I was a very young boy growing up in Grand Rapids, Michigan, during the war years, 1939 through 1944. The world beyond our quiet neighborhood seemed uncertain and frightening. Each week, the radio brought grim reports from overseas. Ration stamps were carefully tucked in kitchen drawers. And at night, sometimes the lights in our house were dimmed for air raid drills. I remember taking bacon grease to the butcher shop and riding the bus with my mother to return empty tin cans to the downtown collection pile for the war effort. It was my fun job to stomp and flatten the empty tin cans.
Our neighbor, Mr. Huizenga, was the block’s air raid warden. He wore a big white helmet and carried a very impressive extra-large flashlight. Our home kept a bucket of sand on the porch, just in case. As a little kid, I didn’t understand the danger, but we knew that the grown-ups were trying to keep us safe.
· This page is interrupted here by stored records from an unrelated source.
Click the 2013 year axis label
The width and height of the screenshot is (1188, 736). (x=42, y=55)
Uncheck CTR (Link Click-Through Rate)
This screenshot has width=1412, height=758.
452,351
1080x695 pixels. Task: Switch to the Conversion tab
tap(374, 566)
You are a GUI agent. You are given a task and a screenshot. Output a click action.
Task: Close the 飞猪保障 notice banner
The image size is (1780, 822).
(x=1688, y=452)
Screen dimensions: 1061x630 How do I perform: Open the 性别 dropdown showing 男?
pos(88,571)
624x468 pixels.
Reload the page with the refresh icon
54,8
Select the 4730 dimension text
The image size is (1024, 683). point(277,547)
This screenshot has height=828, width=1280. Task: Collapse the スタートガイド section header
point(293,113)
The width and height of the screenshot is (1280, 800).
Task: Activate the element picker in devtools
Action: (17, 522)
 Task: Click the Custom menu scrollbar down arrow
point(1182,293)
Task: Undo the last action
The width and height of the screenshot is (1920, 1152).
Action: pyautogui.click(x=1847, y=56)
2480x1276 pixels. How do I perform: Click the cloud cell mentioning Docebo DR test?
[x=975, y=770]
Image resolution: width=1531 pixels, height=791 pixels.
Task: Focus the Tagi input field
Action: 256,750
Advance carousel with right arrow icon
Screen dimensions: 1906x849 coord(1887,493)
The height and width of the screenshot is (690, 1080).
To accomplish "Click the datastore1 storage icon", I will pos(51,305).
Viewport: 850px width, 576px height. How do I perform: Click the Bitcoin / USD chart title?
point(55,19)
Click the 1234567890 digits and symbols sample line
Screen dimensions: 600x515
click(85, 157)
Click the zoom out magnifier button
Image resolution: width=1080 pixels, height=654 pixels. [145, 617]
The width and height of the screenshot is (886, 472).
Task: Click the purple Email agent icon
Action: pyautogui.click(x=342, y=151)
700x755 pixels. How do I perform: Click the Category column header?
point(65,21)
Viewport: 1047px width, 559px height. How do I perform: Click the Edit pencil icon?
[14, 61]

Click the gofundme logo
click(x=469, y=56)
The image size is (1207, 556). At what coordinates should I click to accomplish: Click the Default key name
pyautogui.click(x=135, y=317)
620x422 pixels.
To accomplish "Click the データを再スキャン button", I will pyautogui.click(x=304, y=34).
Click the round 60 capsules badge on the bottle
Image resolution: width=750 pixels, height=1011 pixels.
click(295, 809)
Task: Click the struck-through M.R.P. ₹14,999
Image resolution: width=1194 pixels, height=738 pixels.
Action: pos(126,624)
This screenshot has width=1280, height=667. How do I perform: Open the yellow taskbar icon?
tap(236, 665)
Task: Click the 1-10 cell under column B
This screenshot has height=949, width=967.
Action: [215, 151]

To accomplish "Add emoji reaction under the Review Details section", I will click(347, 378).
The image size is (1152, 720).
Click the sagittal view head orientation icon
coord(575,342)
Yet even in those anxious years, Christmas was still Christmas. Somehow, the joy of the season managed to shine through the blackouts and the headlines. I can still picture our small living room with frost on the windows, the smell of pine from a freshly cut tree, and carols crackling from the radio. Gifts were simple back then: a new cap gun, a book, Mike Mulligan and his Steam Shovel, an orange in the stocking. But we were grateful. And more than anything, we were together.

Looking back now, I realize how much faith anchored our families during those years. The war made everyone think more seriously about life and death, about heaven and home. Churches were full those Decembers, and the Christmas story seemed more alive than ever. Especially in our Congregational Church with Revered Potts is where my mother and I worshiped occasionally.
When the choir sang, “O little town of Bethlehem, how still we see thee lie,” they weren’t just singing about a faraway place. They were praying for peace on earth and goodwill toward men, something they longed to see with their own eyes.
Too young to remember, I have wondered what the sermons were like. I would like to think that the Christmas message our little church shared reminded us that Christ was born into a world at war too. Not a world war, perhaps, but a world torn by sin, fear, and oppression. Bethlehem was under Roman rule. The people were weary of taxes, of soldiers, of uncertainty. Yet into that darkness came light, a light no empire could extinguish. “The light shines in the darkness,” John’s Gospel says, “and the darkness has not overcome it.”
As a child, I wouldn’t have grasped the depth of those words. But I knew that even when the news was bad and the lights were dim, something wonderful was happening every Christmas Eve. The Christ Child was still being born in our hearts.
Now, more than eighty plus years later, I find myself thinking often of those wartime Christmases. The world is still troubled in many ways. Fear and division haven’t gone away. But the same Savior who brought hope to Bethlehem, and comfort to families in the 1940s, still brings peace to us today.

Maybe that’s the message we most need to remember this Christmas: that the joy of Christ does not depend on the times in which we live. It doesn’t depend on abundance or comfort or calmness. It is a joy that enters our weary world quietly, like candlelight through a frosted window.
In those years, when rationing made sugar scarce, my mother would bake a small batch of cookies and remind us, “It’s not what we have, it’s who we have.” And she was right. Christ Himself is the greatest gift.
So, when I hear “Silent Night” playing softly in our candle-lit church each Christmas Eve, I think back to Grand Rapids, to that old air raid warden’s helmet glinting in the porch light, and to the childlike faith that Christmas could still be bright, even in dark times.
Because it was then, as it is now: “The light of Christ still shines, and the darkness has not overcome it.”